BEGIN

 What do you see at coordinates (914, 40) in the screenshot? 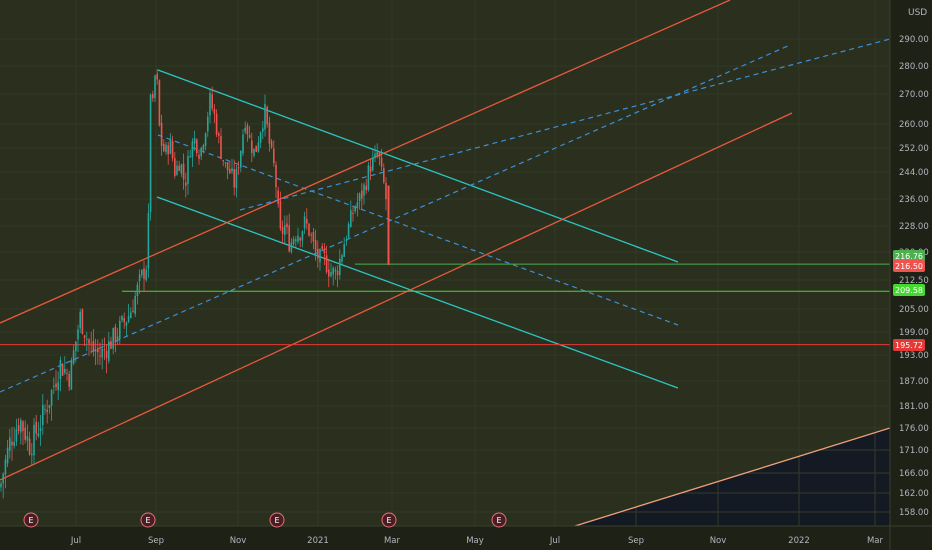
I see `price-tick-label: 290.00` at bounding box center [914, 40].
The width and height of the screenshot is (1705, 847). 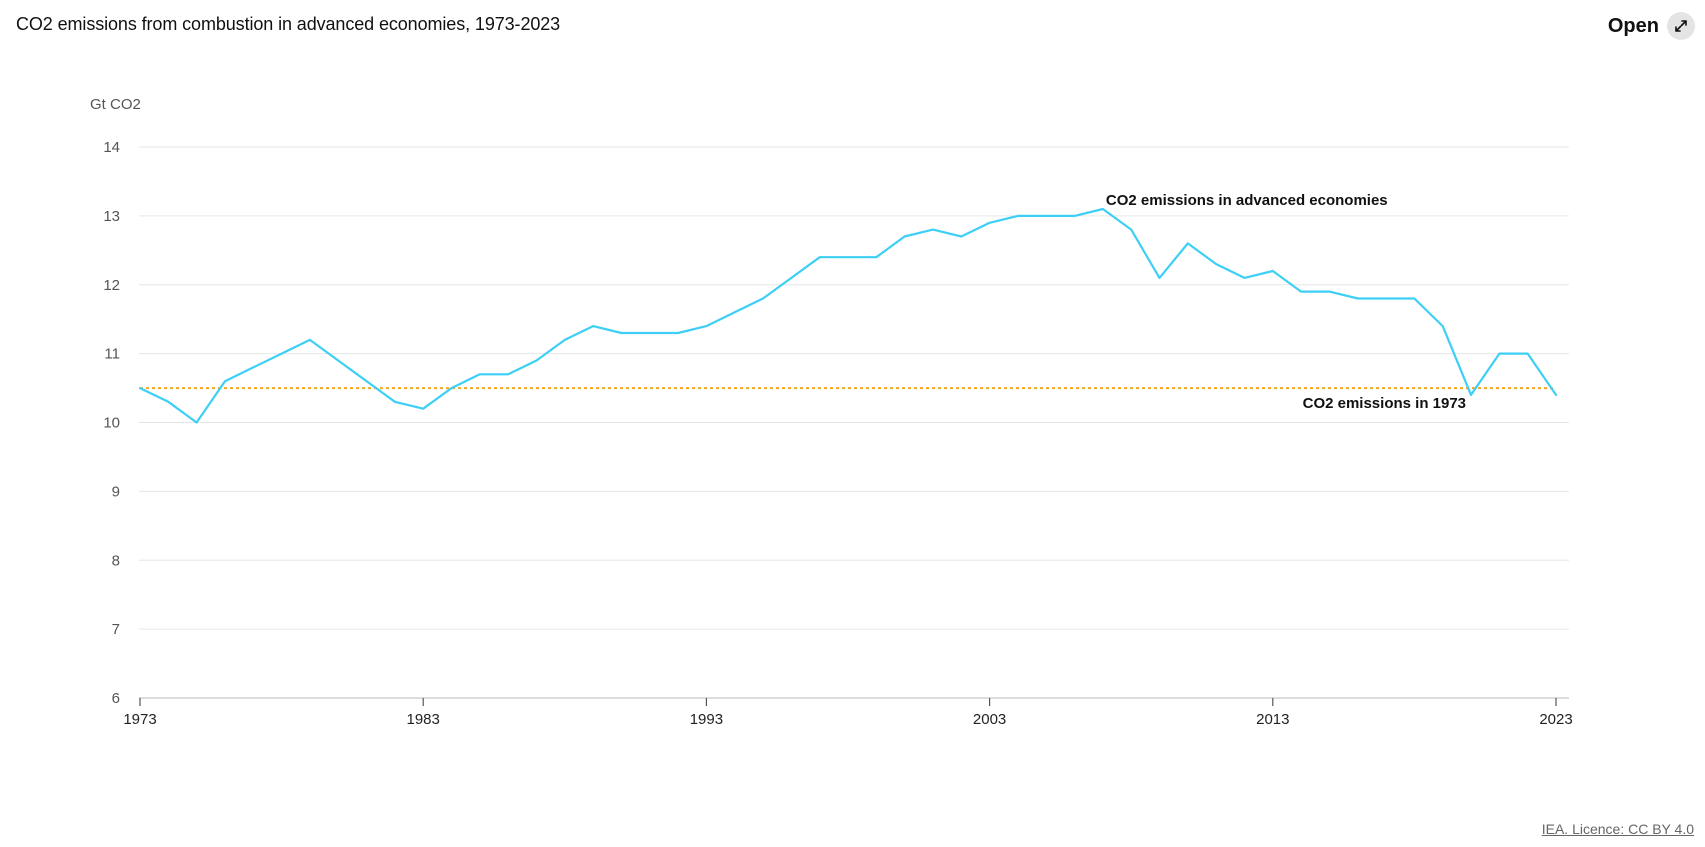 What do you see at coordinates (112, 424) in the screenshot?
I see `y-tick-label: 10` at bounding box center [112, 424].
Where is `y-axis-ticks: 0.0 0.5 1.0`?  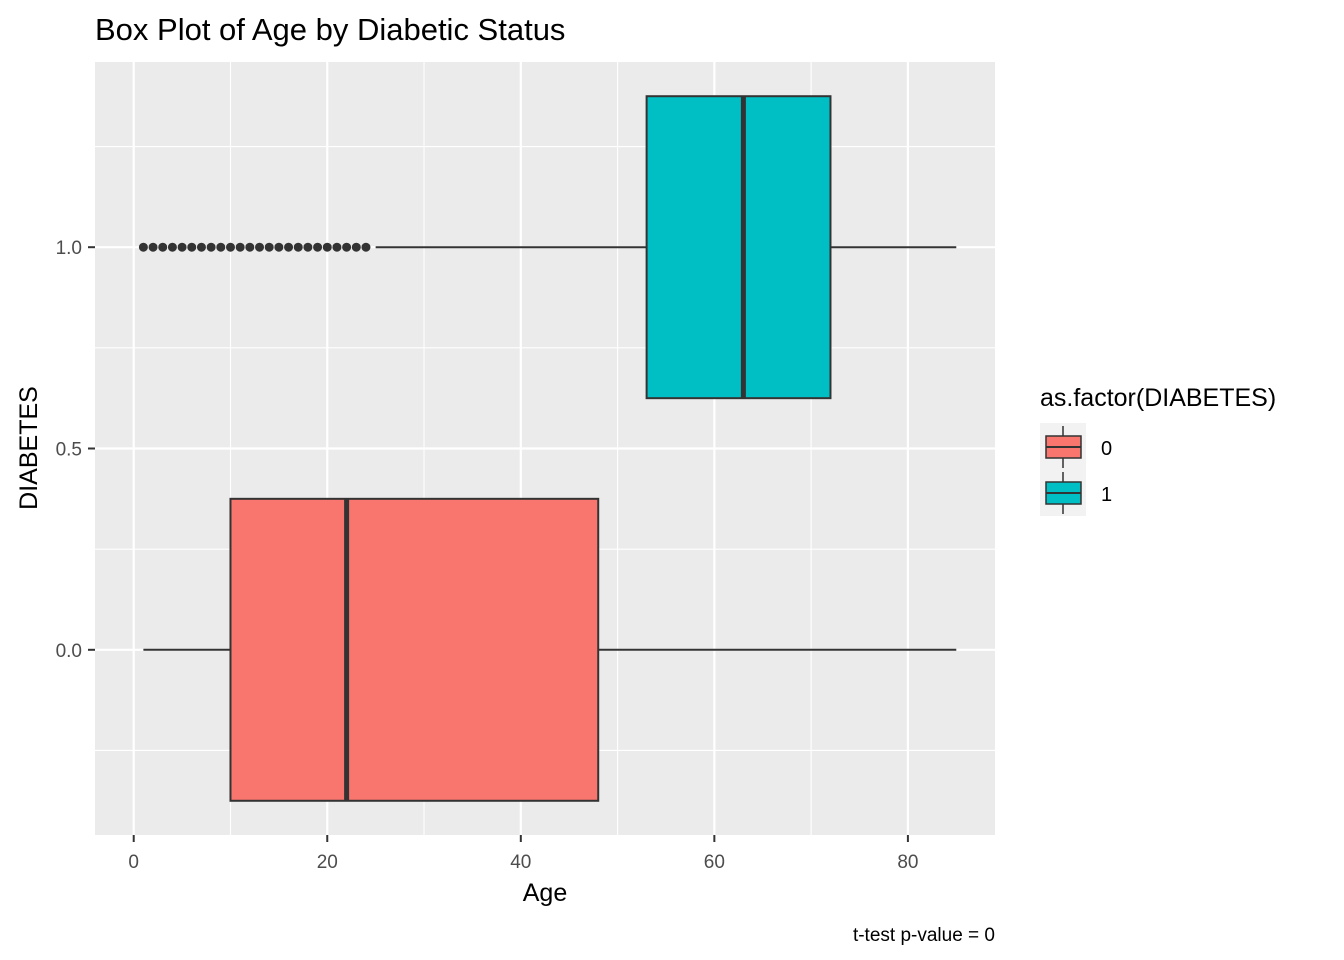 y-axis-ticks: 0.0 0.5 1.0 is located at coordinates (76, 450).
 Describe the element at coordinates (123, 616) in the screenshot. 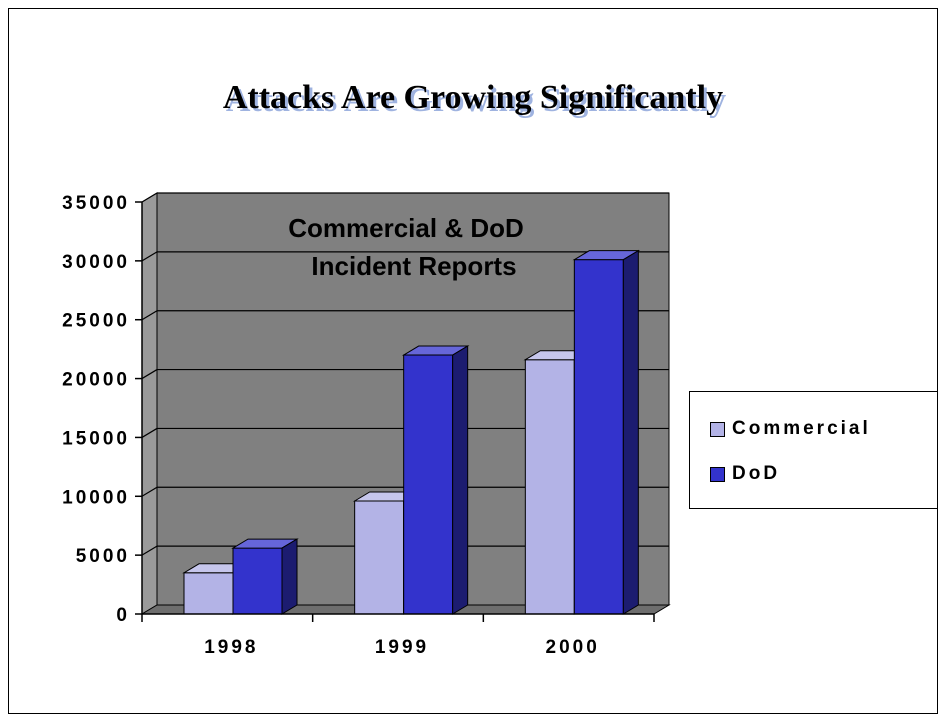

I see `y-tick-label: 0` at that location.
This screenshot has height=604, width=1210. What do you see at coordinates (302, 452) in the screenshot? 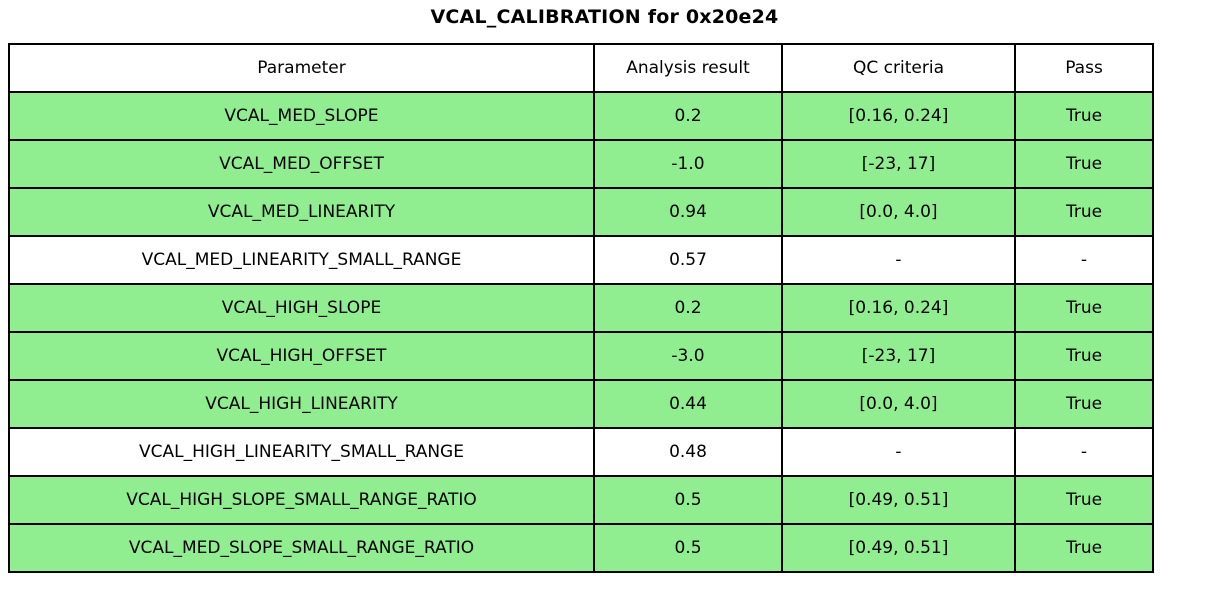
I see `parameter-cell: VCAL_HIGH_LINEARITY_SMALL_RANGE` at bounding box center [302, 452].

END

Task goal → Reproduce everything from the line containing "This screenshot has" down to the end of the entries, word for word. Leave the pictures out.

Solution for this exercise →
This screenshot has height=604, width=1210. What do you see at coordinates (302, 452) in the screenshot? 
I see `parameter-cell: VCAL_HIGH_LINEARITY_SMALL_RANGE` at bounding box center [302, 452].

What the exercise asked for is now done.